- **Task directions**
Copy the records below verbatim, starting at the line that contains "Click the orange bar icon near Tracouet" and ending at the line that contains "Image resolution: width=686".

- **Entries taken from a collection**
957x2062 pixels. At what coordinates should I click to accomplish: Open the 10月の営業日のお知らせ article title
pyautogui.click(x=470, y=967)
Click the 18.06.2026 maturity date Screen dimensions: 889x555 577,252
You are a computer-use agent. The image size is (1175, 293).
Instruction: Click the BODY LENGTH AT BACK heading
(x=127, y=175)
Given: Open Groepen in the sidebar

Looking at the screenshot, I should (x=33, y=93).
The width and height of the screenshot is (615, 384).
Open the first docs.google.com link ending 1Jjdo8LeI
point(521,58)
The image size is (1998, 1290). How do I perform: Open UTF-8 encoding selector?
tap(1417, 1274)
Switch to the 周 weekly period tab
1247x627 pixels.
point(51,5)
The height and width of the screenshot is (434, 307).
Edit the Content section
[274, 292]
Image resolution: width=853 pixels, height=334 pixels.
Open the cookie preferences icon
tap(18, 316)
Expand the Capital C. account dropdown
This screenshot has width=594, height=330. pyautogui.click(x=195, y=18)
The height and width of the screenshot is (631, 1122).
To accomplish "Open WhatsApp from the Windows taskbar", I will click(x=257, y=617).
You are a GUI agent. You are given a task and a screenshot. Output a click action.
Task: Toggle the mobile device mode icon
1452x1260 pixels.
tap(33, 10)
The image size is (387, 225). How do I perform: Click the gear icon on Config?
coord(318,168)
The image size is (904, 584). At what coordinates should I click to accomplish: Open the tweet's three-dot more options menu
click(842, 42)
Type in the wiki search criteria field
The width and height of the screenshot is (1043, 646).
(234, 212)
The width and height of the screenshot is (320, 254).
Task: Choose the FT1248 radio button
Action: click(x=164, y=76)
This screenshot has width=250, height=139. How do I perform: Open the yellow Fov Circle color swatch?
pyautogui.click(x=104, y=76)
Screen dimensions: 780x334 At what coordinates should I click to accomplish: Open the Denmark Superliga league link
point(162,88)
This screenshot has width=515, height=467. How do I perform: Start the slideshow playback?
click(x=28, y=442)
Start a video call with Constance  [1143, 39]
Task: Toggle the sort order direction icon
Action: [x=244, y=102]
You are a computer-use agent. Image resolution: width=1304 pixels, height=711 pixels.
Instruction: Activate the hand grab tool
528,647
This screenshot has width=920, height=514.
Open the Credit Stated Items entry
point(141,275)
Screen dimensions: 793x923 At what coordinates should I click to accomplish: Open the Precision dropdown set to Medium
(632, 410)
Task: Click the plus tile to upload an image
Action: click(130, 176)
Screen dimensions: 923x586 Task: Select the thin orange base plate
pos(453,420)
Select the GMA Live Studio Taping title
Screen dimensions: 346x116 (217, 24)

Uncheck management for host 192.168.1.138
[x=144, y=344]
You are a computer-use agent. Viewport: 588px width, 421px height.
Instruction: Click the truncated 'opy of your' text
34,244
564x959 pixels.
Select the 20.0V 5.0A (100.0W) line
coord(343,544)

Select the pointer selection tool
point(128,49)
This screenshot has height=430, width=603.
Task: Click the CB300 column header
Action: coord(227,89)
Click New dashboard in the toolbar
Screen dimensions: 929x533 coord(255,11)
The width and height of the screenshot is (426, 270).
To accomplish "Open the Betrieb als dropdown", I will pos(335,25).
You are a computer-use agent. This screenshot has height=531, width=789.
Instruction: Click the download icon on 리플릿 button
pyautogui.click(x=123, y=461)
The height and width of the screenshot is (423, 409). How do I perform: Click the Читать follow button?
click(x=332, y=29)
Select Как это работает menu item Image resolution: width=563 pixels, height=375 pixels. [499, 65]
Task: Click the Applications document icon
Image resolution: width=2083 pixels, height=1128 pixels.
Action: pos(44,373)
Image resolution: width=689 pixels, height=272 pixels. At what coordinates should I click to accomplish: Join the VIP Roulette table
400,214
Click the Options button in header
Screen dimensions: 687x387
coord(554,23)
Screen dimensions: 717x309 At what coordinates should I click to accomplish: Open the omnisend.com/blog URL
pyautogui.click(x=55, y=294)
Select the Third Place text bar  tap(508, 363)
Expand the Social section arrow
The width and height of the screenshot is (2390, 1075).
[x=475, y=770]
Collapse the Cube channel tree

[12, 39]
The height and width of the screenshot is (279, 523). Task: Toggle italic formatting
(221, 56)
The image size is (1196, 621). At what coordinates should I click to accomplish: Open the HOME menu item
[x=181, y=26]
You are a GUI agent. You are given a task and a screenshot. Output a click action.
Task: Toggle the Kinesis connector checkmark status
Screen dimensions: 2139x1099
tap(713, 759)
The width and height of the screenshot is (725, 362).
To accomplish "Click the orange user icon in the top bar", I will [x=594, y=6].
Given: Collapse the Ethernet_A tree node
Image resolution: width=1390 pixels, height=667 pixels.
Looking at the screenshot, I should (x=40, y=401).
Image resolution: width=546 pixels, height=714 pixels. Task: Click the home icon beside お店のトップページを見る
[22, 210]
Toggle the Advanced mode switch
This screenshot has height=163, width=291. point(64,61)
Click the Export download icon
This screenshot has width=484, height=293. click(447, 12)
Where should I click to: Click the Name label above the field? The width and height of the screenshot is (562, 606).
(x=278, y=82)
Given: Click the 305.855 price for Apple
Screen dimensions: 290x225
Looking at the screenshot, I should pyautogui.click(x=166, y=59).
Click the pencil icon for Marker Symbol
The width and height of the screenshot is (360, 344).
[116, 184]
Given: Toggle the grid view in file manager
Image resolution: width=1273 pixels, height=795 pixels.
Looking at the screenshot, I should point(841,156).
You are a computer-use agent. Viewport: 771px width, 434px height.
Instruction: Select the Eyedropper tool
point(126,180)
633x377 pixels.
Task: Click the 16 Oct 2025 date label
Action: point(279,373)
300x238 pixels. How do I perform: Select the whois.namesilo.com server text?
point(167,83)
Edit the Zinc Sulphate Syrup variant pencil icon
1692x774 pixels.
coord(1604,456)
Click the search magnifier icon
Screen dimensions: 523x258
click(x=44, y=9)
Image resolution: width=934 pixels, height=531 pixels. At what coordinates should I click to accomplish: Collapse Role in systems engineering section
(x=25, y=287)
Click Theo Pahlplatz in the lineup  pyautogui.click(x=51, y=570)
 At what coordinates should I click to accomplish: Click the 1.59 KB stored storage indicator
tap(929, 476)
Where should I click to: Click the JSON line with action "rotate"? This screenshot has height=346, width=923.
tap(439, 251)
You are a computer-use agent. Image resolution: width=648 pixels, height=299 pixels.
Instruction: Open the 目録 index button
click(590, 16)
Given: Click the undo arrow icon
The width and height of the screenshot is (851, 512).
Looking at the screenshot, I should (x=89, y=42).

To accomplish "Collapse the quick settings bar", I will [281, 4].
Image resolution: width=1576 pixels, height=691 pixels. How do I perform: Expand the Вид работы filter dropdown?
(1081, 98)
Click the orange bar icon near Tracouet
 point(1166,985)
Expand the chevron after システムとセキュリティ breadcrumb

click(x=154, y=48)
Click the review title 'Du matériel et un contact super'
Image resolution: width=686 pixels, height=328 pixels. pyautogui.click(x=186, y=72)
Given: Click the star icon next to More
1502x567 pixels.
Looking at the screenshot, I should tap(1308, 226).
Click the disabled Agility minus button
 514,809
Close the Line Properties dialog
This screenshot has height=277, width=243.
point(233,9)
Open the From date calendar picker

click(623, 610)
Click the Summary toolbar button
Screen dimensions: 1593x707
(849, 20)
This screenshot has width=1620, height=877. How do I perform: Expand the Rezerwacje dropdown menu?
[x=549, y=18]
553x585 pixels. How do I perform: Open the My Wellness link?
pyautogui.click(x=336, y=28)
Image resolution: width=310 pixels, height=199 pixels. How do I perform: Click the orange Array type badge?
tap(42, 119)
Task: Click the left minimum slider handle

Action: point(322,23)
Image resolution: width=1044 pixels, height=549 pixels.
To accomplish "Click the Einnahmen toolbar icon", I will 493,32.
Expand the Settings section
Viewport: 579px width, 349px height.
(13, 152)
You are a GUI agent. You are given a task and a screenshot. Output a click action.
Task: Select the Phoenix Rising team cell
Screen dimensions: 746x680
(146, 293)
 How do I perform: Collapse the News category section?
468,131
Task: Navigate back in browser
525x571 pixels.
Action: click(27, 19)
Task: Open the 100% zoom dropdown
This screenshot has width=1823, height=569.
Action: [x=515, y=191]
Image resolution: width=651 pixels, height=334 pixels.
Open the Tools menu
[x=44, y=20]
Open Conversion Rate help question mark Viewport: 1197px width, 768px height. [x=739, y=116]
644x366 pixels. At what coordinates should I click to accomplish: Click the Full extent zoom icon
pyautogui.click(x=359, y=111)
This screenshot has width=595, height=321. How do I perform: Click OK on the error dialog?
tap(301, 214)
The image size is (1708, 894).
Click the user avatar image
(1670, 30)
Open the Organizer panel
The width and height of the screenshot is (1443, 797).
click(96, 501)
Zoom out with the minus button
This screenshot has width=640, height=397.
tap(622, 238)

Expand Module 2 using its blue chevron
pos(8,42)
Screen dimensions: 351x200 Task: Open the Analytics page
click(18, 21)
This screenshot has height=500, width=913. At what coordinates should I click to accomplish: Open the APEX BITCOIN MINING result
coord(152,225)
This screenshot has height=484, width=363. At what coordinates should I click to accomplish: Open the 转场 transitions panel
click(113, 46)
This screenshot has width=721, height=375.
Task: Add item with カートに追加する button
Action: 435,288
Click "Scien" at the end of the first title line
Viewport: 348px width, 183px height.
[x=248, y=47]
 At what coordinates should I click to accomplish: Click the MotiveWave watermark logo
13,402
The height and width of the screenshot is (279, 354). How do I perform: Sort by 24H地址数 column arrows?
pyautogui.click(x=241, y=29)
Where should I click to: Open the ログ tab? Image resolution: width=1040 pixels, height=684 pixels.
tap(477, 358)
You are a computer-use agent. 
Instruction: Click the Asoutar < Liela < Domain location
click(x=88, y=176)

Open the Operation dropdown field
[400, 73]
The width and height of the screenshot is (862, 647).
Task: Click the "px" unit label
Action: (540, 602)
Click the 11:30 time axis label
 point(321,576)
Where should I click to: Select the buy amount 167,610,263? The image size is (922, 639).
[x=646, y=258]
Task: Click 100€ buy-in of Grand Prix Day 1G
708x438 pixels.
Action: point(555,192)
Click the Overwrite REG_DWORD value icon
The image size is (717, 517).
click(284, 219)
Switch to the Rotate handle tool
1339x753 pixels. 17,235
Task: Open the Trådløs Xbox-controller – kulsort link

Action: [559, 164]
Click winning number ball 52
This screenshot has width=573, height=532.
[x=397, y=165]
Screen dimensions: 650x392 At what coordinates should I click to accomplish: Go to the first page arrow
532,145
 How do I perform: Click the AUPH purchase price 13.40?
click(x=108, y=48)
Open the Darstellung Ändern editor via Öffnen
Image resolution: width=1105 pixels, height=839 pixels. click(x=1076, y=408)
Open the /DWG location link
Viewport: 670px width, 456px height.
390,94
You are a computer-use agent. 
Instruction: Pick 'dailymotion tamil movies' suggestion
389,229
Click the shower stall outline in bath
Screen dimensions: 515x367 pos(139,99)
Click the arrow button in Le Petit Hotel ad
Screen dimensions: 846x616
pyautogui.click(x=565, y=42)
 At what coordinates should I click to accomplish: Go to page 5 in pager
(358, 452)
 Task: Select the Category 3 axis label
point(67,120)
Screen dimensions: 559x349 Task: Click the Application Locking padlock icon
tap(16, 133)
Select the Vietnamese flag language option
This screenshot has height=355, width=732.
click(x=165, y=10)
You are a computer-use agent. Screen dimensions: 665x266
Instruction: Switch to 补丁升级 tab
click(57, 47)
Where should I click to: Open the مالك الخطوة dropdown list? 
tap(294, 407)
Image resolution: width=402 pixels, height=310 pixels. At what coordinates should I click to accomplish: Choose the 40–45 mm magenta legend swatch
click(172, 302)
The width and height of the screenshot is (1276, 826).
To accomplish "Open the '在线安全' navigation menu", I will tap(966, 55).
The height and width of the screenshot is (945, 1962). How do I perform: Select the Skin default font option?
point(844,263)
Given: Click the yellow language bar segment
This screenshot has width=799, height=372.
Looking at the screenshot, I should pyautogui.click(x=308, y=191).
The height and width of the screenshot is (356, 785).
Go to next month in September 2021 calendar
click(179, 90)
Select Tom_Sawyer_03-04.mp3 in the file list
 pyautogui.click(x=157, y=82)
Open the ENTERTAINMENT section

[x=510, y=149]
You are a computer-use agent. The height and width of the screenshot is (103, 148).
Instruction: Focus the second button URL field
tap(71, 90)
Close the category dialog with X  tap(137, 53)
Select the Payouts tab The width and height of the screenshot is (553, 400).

- **Task output**
Click the orange bar icon near Tracouet
 point(1166,985)
Expand the chevron after システムとセキュリティ breadcrumb

click(x=154, y=48)
Click the review title 'Du matériel et un contact super'
Image resolution: width=686 pixels, height=328 pixels. pyautogui.click(x=186, y=72)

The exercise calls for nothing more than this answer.